Work out how many lines of the data contain "Tables" and reply with that number alone.

____ RECORDS FOR THE EXERCISE

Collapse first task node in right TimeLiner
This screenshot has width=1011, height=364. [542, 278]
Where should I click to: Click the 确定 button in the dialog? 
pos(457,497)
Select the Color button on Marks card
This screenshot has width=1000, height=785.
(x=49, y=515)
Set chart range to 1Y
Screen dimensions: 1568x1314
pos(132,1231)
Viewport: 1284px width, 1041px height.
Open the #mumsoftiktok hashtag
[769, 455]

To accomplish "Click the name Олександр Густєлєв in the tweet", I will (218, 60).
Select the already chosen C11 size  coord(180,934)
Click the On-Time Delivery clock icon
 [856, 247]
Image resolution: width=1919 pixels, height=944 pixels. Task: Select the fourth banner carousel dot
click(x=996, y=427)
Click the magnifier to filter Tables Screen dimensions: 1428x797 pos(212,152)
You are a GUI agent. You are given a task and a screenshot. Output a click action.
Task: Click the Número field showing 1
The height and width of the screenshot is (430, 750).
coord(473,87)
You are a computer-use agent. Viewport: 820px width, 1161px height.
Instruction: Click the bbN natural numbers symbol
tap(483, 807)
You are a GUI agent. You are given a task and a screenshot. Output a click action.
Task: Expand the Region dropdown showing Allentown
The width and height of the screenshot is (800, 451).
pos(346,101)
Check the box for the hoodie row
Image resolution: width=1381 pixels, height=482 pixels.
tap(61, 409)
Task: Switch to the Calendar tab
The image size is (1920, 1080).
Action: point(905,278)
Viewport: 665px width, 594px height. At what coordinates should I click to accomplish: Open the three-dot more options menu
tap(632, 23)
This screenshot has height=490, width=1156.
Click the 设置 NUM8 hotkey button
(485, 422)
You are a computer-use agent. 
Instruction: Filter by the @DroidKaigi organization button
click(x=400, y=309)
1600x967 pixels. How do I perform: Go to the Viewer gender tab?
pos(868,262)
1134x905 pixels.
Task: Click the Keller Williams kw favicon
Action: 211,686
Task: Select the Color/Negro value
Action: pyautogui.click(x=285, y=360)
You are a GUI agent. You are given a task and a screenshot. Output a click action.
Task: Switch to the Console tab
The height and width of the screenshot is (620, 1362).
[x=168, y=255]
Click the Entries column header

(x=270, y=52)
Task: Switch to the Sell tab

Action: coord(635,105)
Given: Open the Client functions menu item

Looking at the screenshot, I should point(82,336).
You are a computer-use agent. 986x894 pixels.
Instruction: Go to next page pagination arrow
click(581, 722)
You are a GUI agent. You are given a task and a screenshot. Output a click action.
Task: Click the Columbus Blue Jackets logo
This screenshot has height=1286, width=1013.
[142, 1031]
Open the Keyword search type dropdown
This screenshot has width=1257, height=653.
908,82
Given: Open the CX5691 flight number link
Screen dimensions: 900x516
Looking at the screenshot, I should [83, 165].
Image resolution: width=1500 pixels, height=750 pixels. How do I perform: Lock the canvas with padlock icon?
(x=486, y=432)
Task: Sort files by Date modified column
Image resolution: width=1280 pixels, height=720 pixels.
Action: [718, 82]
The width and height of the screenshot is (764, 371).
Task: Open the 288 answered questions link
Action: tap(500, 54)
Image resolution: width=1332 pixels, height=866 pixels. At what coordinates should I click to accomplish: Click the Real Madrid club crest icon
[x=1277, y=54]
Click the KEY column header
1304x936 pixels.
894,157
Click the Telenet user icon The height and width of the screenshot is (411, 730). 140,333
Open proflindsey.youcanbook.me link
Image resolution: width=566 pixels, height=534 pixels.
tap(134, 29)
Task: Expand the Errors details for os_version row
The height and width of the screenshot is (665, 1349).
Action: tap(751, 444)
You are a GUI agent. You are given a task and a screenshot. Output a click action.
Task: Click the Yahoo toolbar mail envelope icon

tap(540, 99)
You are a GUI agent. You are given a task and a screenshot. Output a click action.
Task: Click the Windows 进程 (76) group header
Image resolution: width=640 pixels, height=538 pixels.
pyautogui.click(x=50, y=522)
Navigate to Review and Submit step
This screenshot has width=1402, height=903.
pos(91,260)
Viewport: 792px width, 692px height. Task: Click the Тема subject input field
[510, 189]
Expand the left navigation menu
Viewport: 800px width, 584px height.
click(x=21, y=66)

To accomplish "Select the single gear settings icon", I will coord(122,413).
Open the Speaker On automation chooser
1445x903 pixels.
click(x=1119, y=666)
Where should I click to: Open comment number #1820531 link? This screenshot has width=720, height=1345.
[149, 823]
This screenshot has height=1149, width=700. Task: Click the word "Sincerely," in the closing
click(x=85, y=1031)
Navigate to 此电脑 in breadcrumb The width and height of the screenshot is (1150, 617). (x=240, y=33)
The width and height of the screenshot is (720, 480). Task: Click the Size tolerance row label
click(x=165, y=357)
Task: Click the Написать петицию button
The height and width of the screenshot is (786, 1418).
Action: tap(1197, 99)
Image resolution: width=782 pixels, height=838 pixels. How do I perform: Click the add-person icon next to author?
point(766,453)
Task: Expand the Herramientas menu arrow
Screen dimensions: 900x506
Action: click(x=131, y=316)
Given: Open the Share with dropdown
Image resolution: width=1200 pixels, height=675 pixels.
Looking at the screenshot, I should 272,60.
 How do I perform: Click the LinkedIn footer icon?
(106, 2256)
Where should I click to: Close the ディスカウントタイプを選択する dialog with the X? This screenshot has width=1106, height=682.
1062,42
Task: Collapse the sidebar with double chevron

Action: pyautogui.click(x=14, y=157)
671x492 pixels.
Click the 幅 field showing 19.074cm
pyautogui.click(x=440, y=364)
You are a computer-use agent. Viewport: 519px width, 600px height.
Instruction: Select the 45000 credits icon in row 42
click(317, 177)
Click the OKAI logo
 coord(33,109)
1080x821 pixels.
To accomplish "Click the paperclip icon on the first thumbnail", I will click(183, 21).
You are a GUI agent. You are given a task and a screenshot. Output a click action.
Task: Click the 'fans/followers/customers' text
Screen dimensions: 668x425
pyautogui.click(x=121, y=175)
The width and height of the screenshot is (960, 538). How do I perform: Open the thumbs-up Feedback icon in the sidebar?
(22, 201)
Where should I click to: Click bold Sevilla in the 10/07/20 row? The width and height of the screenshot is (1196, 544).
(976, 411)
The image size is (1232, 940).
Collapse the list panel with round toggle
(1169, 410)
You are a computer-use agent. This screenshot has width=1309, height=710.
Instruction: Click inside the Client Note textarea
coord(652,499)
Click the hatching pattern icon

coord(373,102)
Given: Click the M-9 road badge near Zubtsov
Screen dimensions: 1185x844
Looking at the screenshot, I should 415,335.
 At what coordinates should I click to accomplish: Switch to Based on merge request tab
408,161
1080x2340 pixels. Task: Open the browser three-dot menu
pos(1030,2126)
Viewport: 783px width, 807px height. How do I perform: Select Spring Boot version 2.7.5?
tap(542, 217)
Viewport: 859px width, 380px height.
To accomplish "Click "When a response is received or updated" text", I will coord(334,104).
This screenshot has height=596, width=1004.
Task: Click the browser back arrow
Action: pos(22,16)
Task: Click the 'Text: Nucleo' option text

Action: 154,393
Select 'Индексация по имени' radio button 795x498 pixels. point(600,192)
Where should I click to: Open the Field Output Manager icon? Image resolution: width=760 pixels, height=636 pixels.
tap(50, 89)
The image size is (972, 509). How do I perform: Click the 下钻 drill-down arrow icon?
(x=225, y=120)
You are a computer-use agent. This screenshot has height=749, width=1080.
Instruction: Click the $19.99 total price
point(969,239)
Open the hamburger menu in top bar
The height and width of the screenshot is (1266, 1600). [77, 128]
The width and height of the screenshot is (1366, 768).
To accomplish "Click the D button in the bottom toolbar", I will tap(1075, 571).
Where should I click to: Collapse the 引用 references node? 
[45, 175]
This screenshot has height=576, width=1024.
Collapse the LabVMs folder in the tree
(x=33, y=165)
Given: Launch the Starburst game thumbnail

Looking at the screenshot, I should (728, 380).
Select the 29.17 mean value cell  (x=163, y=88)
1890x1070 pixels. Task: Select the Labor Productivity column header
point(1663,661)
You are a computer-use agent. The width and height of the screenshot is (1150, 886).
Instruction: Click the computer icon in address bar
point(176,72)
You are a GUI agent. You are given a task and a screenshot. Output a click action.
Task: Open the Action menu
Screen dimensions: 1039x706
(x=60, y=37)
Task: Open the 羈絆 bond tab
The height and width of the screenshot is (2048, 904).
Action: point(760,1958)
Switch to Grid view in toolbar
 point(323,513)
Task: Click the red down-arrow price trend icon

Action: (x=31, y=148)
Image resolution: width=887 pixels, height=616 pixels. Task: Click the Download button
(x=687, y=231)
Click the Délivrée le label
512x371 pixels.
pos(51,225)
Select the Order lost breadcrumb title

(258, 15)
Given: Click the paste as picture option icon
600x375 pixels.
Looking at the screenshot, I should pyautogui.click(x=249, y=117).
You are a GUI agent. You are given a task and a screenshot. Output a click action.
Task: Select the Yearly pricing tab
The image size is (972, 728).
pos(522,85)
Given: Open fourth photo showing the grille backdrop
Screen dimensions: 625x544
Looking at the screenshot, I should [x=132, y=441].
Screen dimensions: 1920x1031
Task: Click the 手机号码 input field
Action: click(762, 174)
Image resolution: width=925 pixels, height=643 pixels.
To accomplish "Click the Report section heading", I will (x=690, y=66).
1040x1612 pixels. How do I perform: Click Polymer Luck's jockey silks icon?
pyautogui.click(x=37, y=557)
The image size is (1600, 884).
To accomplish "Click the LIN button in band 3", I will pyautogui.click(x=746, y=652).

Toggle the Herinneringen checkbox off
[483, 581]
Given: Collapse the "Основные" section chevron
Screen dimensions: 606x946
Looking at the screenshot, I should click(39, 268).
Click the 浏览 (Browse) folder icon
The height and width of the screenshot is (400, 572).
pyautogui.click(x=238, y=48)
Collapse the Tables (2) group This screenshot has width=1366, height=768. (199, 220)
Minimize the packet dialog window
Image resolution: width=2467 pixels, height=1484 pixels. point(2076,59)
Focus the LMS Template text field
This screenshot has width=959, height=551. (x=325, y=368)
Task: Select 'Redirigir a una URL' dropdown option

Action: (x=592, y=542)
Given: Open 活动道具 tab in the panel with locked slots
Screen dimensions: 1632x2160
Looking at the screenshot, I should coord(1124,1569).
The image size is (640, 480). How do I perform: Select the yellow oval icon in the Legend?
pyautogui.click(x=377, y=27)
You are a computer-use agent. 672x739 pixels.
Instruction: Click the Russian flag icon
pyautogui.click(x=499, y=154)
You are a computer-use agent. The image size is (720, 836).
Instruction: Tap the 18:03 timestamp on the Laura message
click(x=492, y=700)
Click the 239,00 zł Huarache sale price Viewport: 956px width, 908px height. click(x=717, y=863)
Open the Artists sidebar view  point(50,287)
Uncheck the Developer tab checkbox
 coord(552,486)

________

### ANSWER SPACE
2